Incident underscores need to pass Sen. Carper's Data Security Act to enhance protections for consumers
Oct 14 2011
WASHINGTON – In the wake of recent media reports that the Social Security Administration failed to notify thousands of Americans after inadvertently releasing their personal information, today Sen. Tom Carper (D-Del.) called for stronger, nationwide notification requirements for consumers impacted by security breaches. For several years, Sen. Carper has been pushing Congress to adopt his bipartisan Data Security Act to create a set of national protections for consumers who are impacted by data breaches by public and private entities.
"Over the past few decades, our society has become increasingly dependent on information technology, including consumers, government, and businesses of all kinds," said Sen. Carper. "While we have reaped enormous benefits from this powerful technology and innovation, millions of Americans are at risk for identity theft because of the vulnerability surrounding sensitive personal information. This most recent incident once again underscores the need for modern and comprehensive laws that protect consumers if their personal information has been compromised. That's why I joined Senator Roy Blunt to introduce the Data Security Act of 2011. This bill would take important steps to help protect consumers and businesses from identity theft and account fraud, as well as put into place nationwide requirements to notify affected consumers if a breach occurs.
"Although we must do all that we can to prevent such breaches from happening, if one does occur, consumers must be notified promptly and properly," continued Sen. Carper. "Moreover, such critical, personal data – whether housed by a federal agency or a retailer – must be safeguarded from the moment it is entered into a database. The failure of the Social Security Administration to protect that critical information and its failure to notify the tens of thousands of Americans that this breach put at risk is disturbing. I hope that the Social Security Administration takes the proper steps to prevent a similar incident from happening again, and I will continue to work with my colleagues to make sure our important legislation is considered and ultimately passed."

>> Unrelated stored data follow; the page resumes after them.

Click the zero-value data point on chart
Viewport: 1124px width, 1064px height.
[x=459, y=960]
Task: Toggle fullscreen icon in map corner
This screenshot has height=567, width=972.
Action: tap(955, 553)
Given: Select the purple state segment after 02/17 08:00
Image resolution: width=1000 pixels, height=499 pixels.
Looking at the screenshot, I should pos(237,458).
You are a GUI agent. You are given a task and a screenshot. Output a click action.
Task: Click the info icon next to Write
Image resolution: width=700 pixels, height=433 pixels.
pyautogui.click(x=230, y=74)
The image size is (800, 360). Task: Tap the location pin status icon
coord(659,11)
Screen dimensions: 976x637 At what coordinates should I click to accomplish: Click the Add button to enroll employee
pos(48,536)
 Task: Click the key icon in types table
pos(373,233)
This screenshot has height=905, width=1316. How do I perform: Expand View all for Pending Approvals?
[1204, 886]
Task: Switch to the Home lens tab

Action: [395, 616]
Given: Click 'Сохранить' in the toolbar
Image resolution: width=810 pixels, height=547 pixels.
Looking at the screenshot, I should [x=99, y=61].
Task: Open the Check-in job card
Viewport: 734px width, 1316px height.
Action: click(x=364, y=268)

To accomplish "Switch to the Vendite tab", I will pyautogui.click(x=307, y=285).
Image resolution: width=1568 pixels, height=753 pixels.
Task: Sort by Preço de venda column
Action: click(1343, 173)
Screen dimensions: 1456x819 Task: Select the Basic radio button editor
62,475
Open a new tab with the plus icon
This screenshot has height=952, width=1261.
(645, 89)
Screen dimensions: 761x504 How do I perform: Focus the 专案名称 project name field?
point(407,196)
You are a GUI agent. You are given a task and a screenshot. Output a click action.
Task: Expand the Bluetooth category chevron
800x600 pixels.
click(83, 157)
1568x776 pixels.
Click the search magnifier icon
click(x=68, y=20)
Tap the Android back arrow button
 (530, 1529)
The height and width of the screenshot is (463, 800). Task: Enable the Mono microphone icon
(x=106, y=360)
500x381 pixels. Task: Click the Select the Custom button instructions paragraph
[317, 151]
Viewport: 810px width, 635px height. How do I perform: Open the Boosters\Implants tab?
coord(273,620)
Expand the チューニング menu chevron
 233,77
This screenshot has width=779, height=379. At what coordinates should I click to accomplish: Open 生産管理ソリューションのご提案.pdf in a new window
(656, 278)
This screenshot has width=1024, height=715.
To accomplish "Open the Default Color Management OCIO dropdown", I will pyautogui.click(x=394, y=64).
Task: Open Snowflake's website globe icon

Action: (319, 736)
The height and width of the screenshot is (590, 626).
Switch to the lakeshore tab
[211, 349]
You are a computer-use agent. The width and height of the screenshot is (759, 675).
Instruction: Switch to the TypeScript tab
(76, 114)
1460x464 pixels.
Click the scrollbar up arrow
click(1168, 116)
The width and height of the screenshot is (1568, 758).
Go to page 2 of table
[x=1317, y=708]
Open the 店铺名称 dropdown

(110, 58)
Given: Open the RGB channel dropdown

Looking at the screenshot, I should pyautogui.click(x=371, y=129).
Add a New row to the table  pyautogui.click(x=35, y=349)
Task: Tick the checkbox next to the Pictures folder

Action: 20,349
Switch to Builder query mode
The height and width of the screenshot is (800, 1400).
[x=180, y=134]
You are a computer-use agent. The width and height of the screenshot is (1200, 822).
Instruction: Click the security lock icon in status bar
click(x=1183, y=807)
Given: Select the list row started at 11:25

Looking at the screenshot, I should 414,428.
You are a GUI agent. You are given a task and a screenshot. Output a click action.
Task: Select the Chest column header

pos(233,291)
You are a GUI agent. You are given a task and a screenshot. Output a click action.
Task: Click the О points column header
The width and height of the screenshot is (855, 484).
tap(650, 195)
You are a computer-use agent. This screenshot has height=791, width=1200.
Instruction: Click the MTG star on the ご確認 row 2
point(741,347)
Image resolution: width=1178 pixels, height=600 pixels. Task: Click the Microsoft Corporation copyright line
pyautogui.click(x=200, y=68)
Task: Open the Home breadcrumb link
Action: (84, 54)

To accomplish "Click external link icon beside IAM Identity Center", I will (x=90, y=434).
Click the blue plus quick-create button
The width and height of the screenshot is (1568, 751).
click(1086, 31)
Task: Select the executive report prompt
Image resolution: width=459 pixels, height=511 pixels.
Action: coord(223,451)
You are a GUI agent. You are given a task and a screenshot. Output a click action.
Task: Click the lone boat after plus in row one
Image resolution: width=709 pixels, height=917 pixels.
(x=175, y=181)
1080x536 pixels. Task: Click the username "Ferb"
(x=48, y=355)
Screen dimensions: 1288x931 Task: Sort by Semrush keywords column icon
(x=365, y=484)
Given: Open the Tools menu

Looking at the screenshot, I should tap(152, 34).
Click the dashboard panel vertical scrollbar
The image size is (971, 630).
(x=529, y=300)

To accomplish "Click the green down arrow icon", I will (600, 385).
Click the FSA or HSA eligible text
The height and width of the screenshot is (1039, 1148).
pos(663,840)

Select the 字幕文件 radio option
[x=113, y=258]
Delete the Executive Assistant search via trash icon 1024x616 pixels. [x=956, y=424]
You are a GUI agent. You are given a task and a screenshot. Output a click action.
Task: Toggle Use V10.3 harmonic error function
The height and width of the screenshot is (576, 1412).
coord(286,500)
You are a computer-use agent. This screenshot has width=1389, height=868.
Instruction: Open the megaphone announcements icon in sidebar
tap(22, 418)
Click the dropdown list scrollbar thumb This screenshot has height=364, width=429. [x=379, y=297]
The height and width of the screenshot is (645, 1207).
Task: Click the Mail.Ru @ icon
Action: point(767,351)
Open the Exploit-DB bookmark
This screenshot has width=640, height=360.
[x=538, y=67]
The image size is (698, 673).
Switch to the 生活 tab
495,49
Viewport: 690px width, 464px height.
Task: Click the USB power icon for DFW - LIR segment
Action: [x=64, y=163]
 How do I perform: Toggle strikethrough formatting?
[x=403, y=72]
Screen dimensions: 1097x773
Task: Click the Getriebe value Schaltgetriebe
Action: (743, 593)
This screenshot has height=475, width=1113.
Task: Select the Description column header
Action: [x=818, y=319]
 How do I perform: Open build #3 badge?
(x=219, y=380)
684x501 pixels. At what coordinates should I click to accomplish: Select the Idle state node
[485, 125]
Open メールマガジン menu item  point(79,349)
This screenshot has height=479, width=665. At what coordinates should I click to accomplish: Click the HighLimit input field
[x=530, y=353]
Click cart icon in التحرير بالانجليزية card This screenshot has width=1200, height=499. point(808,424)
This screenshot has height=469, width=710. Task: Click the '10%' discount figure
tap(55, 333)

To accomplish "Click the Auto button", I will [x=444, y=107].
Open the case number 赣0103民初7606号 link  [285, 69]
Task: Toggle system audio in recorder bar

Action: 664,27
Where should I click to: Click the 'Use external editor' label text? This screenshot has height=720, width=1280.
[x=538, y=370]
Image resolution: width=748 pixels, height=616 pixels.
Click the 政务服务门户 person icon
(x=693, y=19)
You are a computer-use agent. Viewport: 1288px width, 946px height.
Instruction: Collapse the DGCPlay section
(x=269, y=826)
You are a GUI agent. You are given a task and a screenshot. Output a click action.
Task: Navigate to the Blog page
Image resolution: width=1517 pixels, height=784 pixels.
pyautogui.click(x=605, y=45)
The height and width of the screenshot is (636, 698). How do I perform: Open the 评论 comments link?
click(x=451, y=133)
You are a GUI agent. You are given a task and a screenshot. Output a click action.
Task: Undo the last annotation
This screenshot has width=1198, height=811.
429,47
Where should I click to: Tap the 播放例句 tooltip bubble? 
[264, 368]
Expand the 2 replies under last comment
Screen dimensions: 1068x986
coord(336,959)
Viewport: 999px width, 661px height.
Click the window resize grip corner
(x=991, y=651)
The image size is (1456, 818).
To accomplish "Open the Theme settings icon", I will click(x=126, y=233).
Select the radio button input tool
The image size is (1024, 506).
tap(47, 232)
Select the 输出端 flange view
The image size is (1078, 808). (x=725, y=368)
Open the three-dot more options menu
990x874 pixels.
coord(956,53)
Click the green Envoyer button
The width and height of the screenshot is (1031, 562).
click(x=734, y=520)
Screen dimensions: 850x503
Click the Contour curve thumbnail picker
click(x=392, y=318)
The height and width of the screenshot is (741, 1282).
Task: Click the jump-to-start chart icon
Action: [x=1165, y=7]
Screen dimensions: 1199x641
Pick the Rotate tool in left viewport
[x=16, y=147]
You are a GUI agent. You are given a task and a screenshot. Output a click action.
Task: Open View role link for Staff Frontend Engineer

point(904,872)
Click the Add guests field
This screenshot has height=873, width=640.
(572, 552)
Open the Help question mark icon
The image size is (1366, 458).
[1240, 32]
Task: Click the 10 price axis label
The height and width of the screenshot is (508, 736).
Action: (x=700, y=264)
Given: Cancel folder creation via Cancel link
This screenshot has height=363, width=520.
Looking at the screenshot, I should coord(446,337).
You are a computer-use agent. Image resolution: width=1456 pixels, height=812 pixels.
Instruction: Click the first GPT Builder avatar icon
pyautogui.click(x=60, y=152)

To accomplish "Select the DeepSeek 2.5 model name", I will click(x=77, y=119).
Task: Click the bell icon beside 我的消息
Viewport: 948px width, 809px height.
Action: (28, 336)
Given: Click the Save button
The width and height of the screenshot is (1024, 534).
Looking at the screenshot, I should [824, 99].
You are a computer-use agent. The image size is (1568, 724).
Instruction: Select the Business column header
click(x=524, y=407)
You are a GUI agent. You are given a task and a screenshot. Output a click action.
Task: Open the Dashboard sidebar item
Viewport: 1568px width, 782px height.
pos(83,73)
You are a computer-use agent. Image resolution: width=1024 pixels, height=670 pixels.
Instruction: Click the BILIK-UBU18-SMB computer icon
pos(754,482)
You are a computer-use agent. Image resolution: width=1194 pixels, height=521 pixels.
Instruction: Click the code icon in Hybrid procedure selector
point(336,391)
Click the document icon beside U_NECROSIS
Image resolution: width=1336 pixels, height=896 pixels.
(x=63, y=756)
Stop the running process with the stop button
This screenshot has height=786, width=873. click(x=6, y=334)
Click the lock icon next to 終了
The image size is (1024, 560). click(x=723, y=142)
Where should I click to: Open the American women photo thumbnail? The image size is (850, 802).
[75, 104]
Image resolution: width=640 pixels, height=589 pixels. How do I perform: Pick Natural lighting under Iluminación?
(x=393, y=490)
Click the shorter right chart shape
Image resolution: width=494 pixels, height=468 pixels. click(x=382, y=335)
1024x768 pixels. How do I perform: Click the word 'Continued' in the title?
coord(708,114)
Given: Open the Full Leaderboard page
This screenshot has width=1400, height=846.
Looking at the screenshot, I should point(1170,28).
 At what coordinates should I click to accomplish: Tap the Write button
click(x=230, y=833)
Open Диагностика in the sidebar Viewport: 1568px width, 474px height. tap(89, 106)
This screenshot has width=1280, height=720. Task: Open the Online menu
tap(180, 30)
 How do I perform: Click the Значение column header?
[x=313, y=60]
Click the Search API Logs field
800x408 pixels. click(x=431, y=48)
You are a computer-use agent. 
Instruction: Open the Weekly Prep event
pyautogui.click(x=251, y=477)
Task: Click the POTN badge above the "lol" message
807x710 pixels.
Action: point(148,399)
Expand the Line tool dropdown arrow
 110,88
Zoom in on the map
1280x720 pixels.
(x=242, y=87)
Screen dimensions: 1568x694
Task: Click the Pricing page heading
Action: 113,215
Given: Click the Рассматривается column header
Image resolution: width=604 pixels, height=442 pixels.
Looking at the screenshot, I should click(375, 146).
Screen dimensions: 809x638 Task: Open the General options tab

In July, Sen. Carper and Sen. Roy Blunt (R-Mo.) reintroduced the Data Security Act of 2011, which would require entities such as financial establishments, retailers, and federal agencies to safeguard sensitive information, investigate security breaches and notify consumers when there is a substantial risk of identity theft or account fraud. These new requirements would apply to retailers who take credit card information, data brokers who compile private information and government agencies that possess nonpublic personal information. The bill also better protects consumers by replacing the current patchwork of state laws and establishing one set of national requirements.